‘Türküm’ deyince kahve ikram ettiler
Savaşın izlerinin en ağır şekliyle hüküm sürdüğü topraklara adım attığımızda keskin bir benzin kokusuyla karşılaştık.
Türkiye’den 100 belki 200 metre sonra bizi savaştan kaçanların kurduğu derme çatma çadırları ardından bombardımanda yıkılmış evleri gördük. Her iki kilometrede bir karşınıza çıkan kontrol noktaları ve nereye gittiğinizi soran askerler artık olağanlaşmış. Tankların köstebek yuvasına çevirdiği yollarda sarsılmadan gitmek mümkün değil. 2011 yılından bu yana süren savaşta 25’in üzerinde silahlı grup, İdlib’de kazandıkları bölgelere hakim olmaya çalışıyor. Öyle ki her kontrol noktasında sizi farklı bir grubun askeri karşılıyor.

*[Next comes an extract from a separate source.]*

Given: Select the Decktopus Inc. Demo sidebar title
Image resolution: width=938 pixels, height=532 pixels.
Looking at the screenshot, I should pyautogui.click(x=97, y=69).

Bu gruplar arasında en tehlikelisi Heyeti Tahrir Şam (HTŞ).
HTŞ tedirginliği
HTŞ’nin kontrol noktasına girdiğinizde araçtaki herkesin üzerindeki gerginliği hissedebiliyorsunuz. Gözaltına alınma ya da kaçırılma tehlikesi her zaman var. Yol kontrolünde yanımızda olan yerel gazeteciler Türkçe konuşmamamız konusunda bizi uyarıyor. Bazı kontrol noktalarında ise Türk olduğumuzu duyan askerler öğrendikleri birkaç kelime Türkçe ile ‘Hoş geldiniz’ diye bizi karşılıyorlar.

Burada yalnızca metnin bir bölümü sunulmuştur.